Bandwidth is different; it remains a mystery to most. This is true because we often have too much when we don't need it or too little when we do. In addition, we scarcely understand the trade-off between bandwidth and intelligence.

If computer companies were the only players in our wired lives, we would experience a greater tendency to compute (apply intelligence) at the periphery of the network rather than shipping bits back and forth in wholesale fashion. The computer culture has learned from human interface research that the most supreme form of interaction is the lack of it. Less is more.

Fire Hose Providers
Telephone and cable companies have a different view. It is in their interests to ship as many bits as they can. Look at the fax machine, a perfect example of channel capacity (albeit limited to 9,600 baud today), which allows us to ship pages in exactly the wrong way. Had the world been saddled with the 110-baud rate of the Teletype (requiring about 20 to 30 minutes for transmission of a one-page facsimile), ASCII and page description languages (PDLs) would have prospered, thereby avoiding the extraordinary nosedive of computer-readable information in the past decade. I actually have heard a sophisticated computer scientist suggest the facsimile storage of books, newspapers, and magazines for shipment via gigabit pipes. This suggests an ignorance of the value of computer readability and an allergy to hard problems such as intelligent PDLs.

The Phone Companies Believe Their Own Arguments
Judge Greene made a terrible mistake when he barred the Regional Bell Operating Companies (RBOCs) from entering the information and entertainment industries. It has taken almost ten years to correct this error. Ironically, the RBOC lobbyists used a gratuitous but effective argument to get into the game. They claimed that unless they became content providers, they could not justify the enormous cost of a new infrastructure (read: fiber).
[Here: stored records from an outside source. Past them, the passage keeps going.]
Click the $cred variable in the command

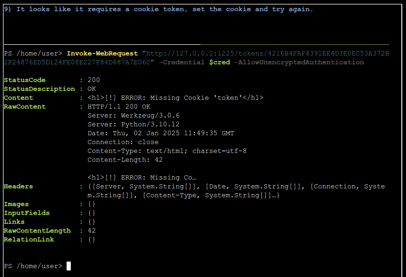tap(220, 62)
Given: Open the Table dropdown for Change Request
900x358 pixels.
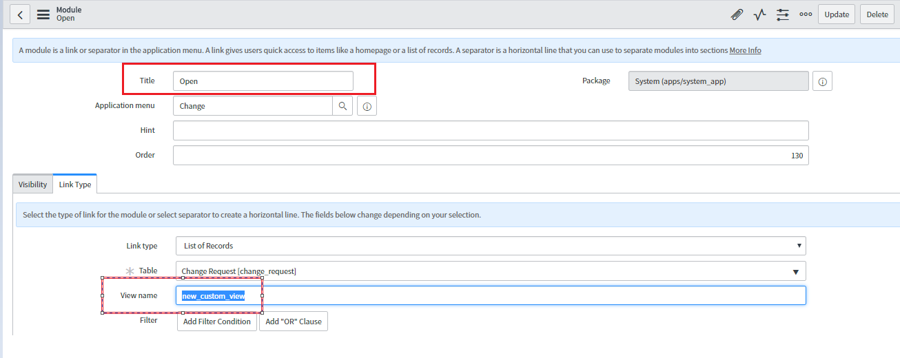Looking at the screenshot, I should [490, 271].
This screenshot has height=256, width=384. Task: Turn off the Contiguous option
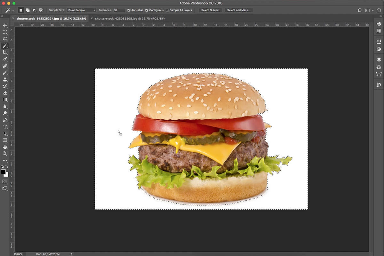147,10
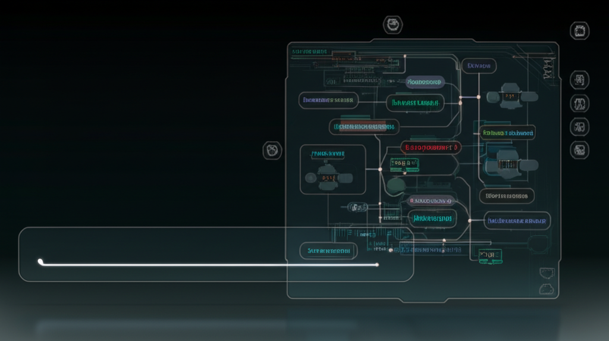Click the lowest small icon in panel's bottom-right corner
Image resolution: width=609 pixels, height=341 pixels.
545,289
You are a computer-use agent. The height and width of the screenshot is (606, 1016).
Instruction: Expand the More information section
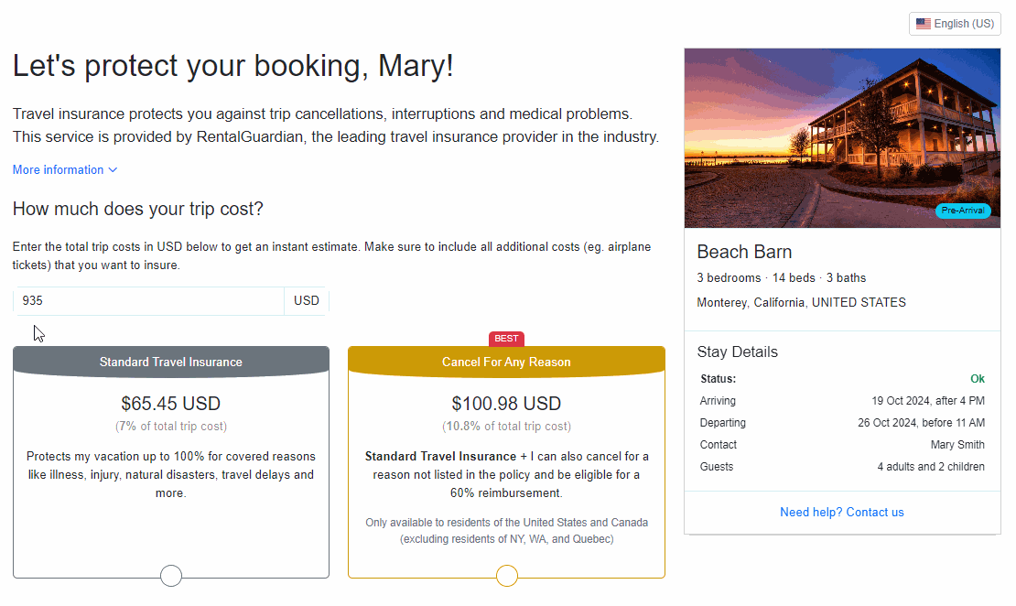[x=59, y=170]
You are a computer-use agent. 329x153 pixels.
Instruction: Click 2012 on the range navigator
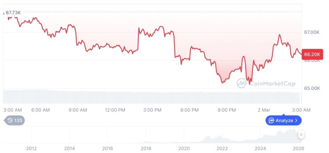31,148
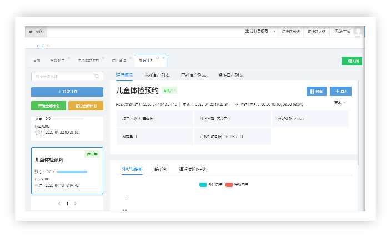Select the 儿童体检预约 plan card in the sidebar
The width and height of the screenshot is (391, 238).
click(67, 170)
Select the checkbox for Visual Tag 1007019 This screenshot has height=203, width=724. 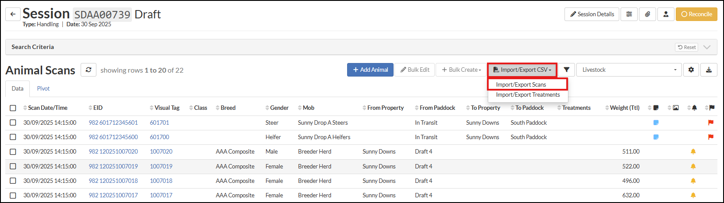13,166
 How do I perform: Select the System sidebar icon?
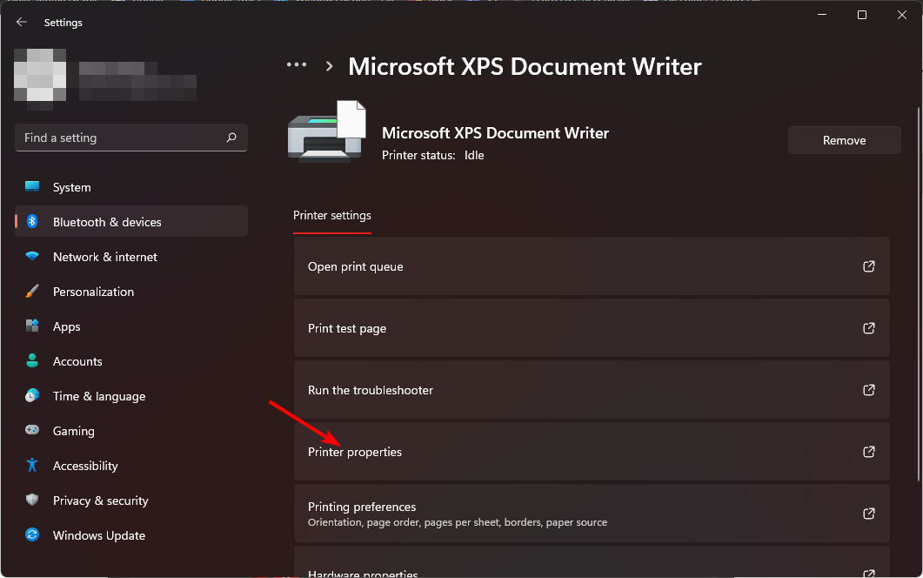click(32, 186)
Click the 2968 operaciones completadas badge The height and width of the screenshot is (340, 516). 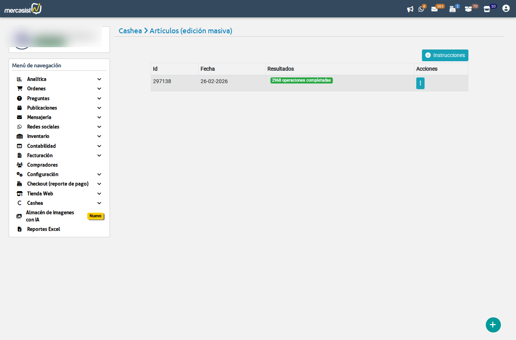(x=301, y=80)
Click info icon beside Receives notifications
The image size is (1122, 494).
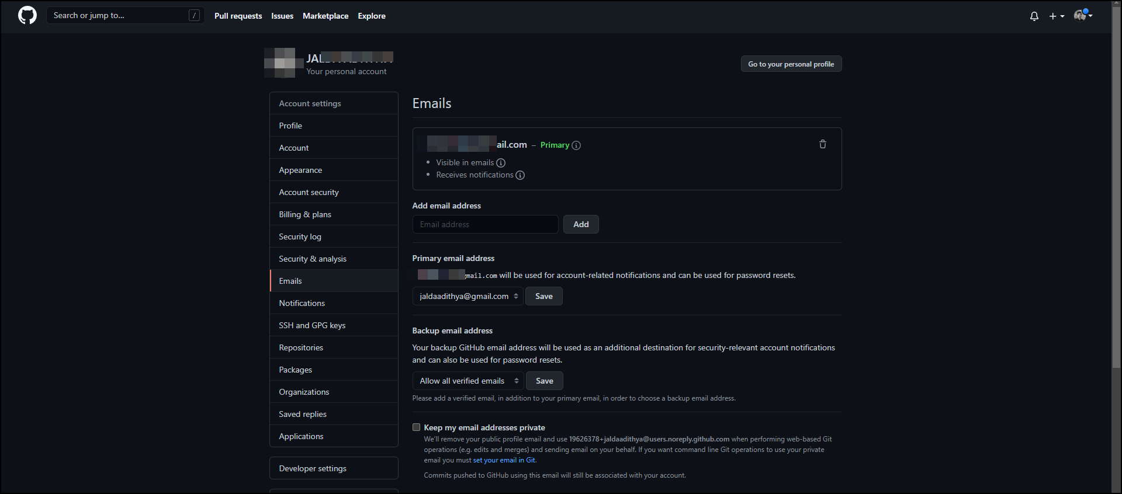coord(520,175)
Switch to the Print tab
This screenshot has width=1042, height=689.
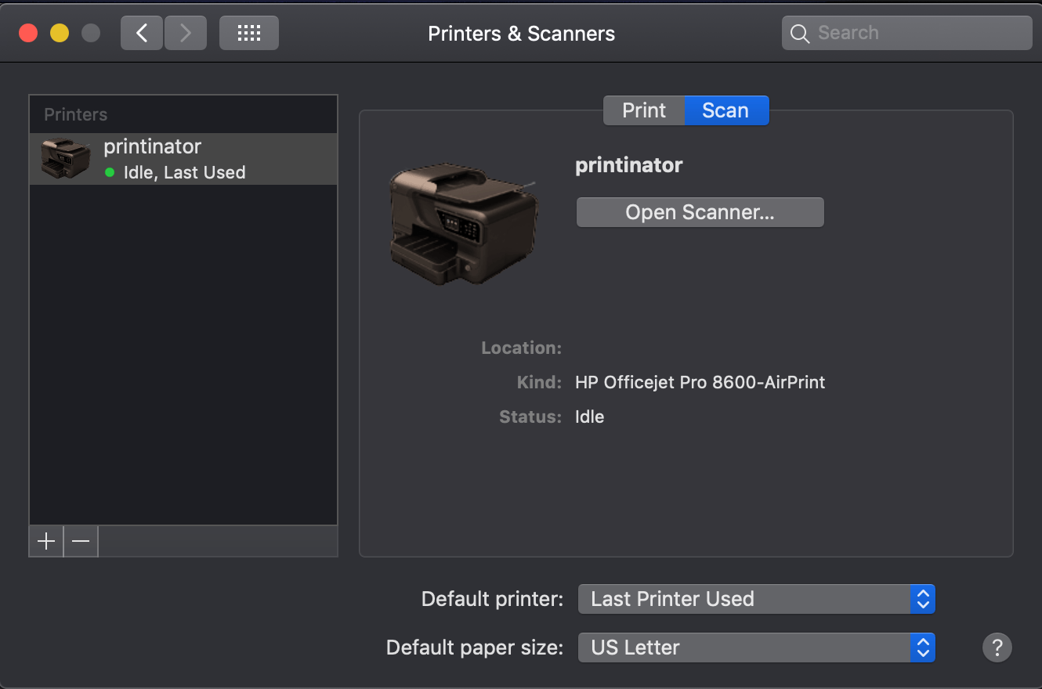click(644, 110)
The argument worked. But now some of the telephone companies are forgetting just how specious it was: We don't know what to do with that bandwidth. We are staring at a $60 billion installed telephone plant of copper and fiber that offers enormous untapped opportunity. Worse, the Clinton administration is buying the wholesale need for, and provision of, bandwidth to maintain a major competitive edge without recognizing what Mother Nature and commercial imperatives already provide. More bits per second is not an intrinsic good. In fact, more bandwidth can have the deleterious effect of swamping people and of allowing machines at the periphery to be dumb.

Two Paper Cups and a String
I am fond of using the example of a wink as a form of massive data compression in human-to-human communication between intimate friends. In effect, this is one bit transmitted through the ether that could require at least 100,000 bits to explain to a third person. At that compression ratio we could transmit more than ten channels of NTSC television over a 300-baud modem.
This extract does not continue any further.